Osteria Papavero, one of my favorite restaurants, did not disappoint with plentiful slices of spiced cold beef over fat slices of cucumbers, explosively flavorful heirloom tomatoes, and red onions. This cooling, Thai-inflected dish felt perfect as the sun started to heat the park up.
A huge line preceded Salvatore's Tomato Pies from the minute Yum Yum opened. Chef Patrick DePula made tacos with local pork carnitas, habanero fruit salsa, poblano peppers, and roasted tomatillo melon hot sauce, sourcing the ingredients from Harmony Valley Farm, Becker Family Farms, and Lundeen Farm.
Tables for standing and sitting were smartly laid out around the central area, which situated a ticket booth in the middle. Five dollars got you a ticket good for any food plate or glass of alcohol (a nice, easy, convenient system, as it turned out). I met new friends and old friends in this pleasing and utilitarian German beer tent-style arrangement. "Is this seat free?" I asked, to a table of friendly glances. "Of course!" someone said. "And by the way, good choice."
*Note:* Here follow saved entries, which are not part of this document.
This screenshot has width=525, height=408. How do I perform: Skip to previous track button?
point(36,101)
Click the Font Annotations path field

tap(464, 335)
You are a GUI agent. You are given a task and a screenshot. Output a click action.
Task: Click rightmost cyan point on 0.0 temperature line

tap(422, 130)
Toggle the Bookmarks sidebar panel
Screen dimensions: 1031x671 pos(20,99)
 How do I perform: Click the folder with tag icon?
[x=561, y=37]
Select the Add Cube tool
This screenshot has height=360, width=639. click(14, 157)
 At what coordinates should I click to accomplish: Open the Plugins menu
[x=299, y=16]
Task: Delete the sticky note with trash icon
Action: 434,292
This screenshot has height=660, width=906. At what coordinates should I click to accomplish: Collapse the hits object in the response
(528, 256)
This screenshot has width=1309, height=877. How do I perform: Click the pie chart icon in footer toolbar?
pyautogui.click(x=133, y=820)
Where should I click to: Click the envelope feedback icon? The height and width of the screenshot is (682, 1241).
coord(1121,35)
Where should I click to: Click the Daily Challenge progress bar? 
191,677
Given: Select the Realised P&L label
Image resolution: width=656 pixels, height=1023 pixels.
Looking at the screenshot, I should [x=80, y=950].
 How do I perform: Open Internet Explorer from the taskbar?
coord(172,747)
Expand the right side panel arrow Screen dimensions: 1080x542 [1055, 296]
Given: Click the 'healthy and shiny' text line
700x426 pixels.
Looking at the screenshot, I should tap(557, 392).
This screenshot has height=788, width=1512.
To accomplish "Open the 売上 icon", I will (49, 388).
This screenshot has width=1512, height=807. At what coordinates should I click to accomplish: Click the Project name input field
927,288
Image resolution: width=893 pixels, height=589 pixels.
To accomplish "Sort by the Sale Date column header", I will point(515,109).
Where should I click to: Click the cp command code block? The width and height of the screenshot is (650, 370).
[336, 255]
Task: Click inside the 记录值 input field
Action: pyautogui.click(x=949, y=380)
He was referring to my plate of lamb and noodles. Tory Miller (of L'Etoile, Graze, and the brand-new Sujeo) roasted a whole lamb, and we were treated to a small piece of it in each plate: Tender, sweet, rich, sweating with fatty juices. That wonderful dab of meat made a solid anchor for perfectly cooked udon noodles, watercress, squash, and sheeps milk cheese. Five dollars? Steal.
Daniel Bonanno of A Pig in a Fur Coat brought burrata with tomatoes, red onions, and microgreens from Elderberry Farms. Elizabeth and Tim Dahl of Nostrano made Italian gelato using ingredients from Sassy Cow Creamery.
A tented wine cave and beer stands were stocked with impressive yet practical craft adult beverages. A cheese tent was less successful -- or, at least I wouldn't know, as I was put off by the requirement to give up a ticket to get in for an undefined reward -- cheese, surely, but in what capacity? This concept could be thought through more clearly.
Chef Matt Pace of Bassett Street Brunch Club offered "toast," but it's probably not what you're thinking: The bread was topped with Italian peppers, ricotta, homemade chorizo, heirloom tomatoes, and avocado.
A friend ordered a skewered whole Gulf shrimp from Merchant, which he described as lightly spiced and... crunchy. "It's the whole animal," I suggested, and he nodded, mouth full of plump crustacean flesh. "Yes, and yum," he said.
Jack Yip of Red Sushi Grill created a "Wisconsin Lakes" sushi roll with white fish tempura, eel sauce, and avocado. Casey Trumble of Brasserie V produced a traditionally-minded Belgian beer sausage over braised cabbage with egg, working with Fox Heritage Farms and Crossroads Community Farm.
Mixologist Hastings Cameron had a cunning plan to deploy rosé slushies, but was delayed in this endeavor by setbacks that required the unleashing of a generator and many apologies for the delays -- in the grip of a hotter-than-expected afternoon, a good percentage of the throng evidently thought a wine slushie sounded like just the thing. Cameron has a great knack for matching beverages to situations.
Other than some unneeded complexity at the ticket line, the event was almost entirely frictionless. Four Fists featuring POS and Astronautalis, Lizzo, Orgone, and Lee Bains III and the Glory Fires entertained the crowds. The music nicely matched the deepening afternoon. The crowd swelled, the food dazzled, and Pinot Gris was fine in plastic glasses under the panorama of subtly shifting cloud patterns in Central Park.